## WHAT TO DO
Format the lines below as a Markdown table with the columns Row and Line. Give each non-blank line its own numbered row, and omit the pictures.

## LISTING
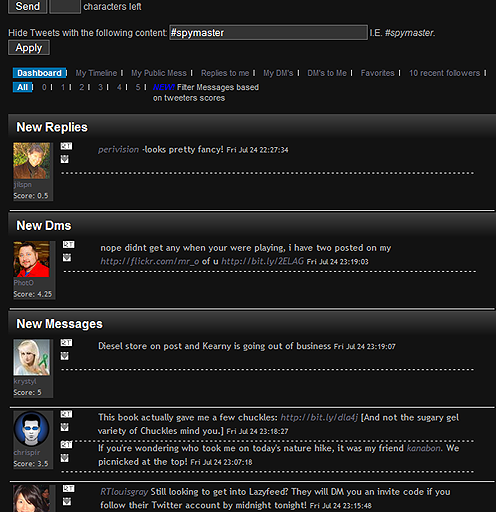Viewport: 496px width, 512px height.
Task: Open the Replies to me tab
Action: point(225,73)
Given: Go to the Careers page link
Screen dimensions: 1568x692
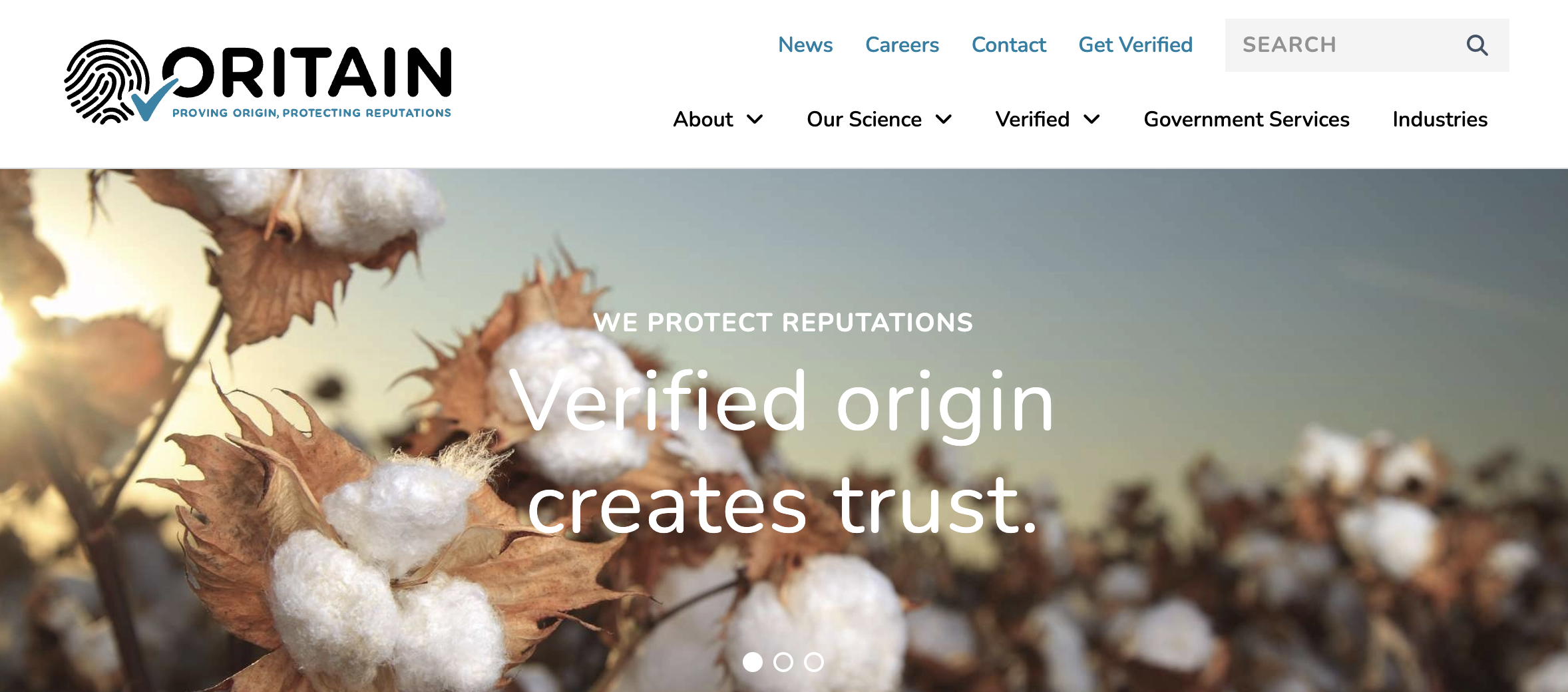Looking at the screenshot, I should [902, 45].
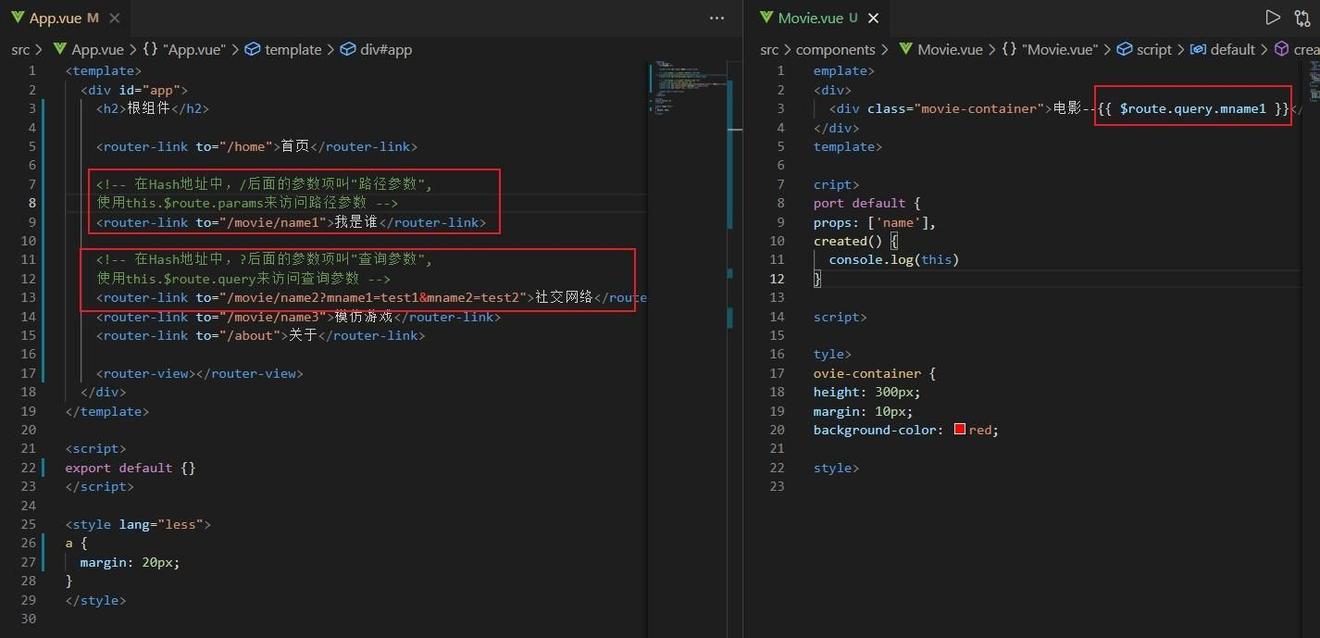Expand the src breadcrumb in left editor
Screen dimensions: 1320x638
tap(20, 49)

## RESULT FOR THIS EXERCISE
| Row | Line |
|---|---|
| 1 | Viewport: 496px width, 512px height. |
| 2 | Task: Open the Replies to me tab |
| 3 | Action: point(225,73) |
| 4 | Given: Go to the Careers page link |
| 5 | Screen dimensions: 1568x692 |
| 6 | Looking at the screenshot, I should [902, 45]. |
| 7 | Expand the src breadcrumb in left editor |
| 8 | Screen dimensions: 1320x638 |
| 9 | tap(20, 49) |